With this summer’s passage of the Pension Protection Act of 2006 (PPA), Congress made permanent a number of provisions to encourage retirement savings that originated in an earlier bill, the Economic Growth and Tax Relief Reconciliation Act of 2001 (EGTRRA). These provisions affected both 401 defined contribution plans and 457 deferred compensation plans.
The EGTRRA enhancements included significantly higher annual contribution limits and special “catch-up” provisions for participants age 50 and over. To encourage workers to stay in long-term retirement plans when they switched jobs, EGTRRA allowed for easy rollovers among 457, 401, and 403(b) plans. Individual Retirement Account plan contribution limits were also boosted.

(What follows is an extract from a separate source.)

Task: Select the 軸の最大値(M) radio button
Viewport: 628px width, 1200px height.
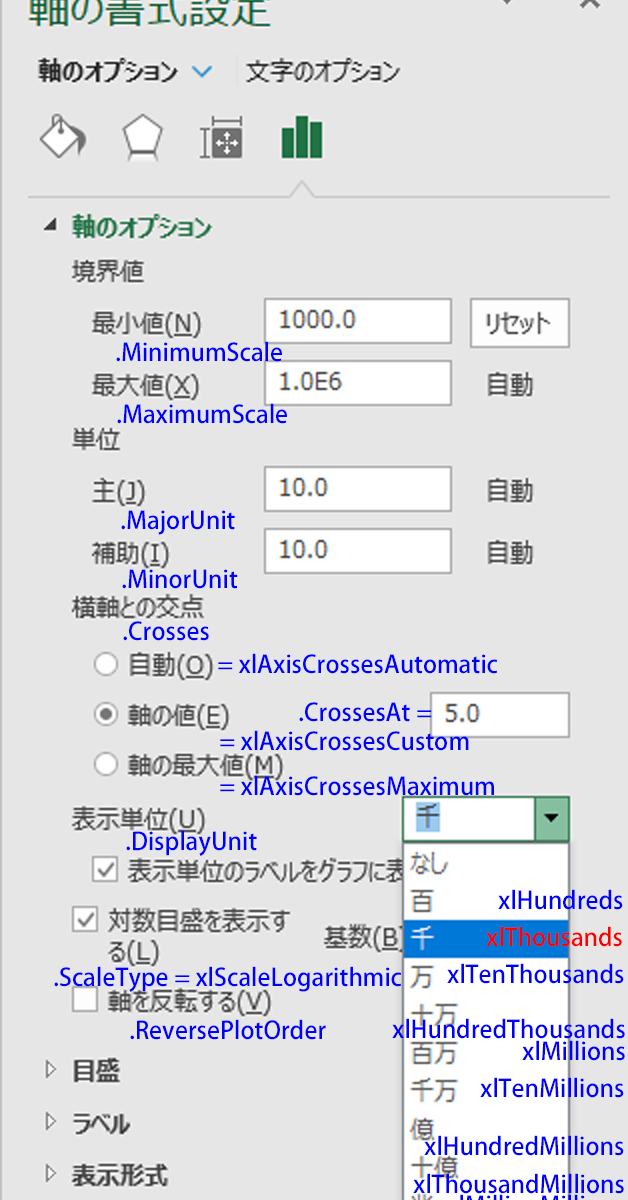Action: pyautogui.click(x=105, y=765)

All these elements of EGTRRA were not permanent, however, and were set to expire over a period of years ending in 2010. Without EGTRRA, maximum deferrals would have been cut nearly in half, to the lesser of $8,500 or a third of includible compensation. Catch-up provisions would have disappeared. Rollovers for 457 plan participants would have been restricted to other 457 plans. IRA contribution limits would have reverted to $2,000.
ICMA-RC worked hard with other industry groups to encourage Congress to make these important savings tools permanent. A number of ICMA-RC employers wrote Congress to support passage of these provisions.
With the passage of PPA, 457 plan investors can now set long-term retirement goals knowing the rules won’t change midstream.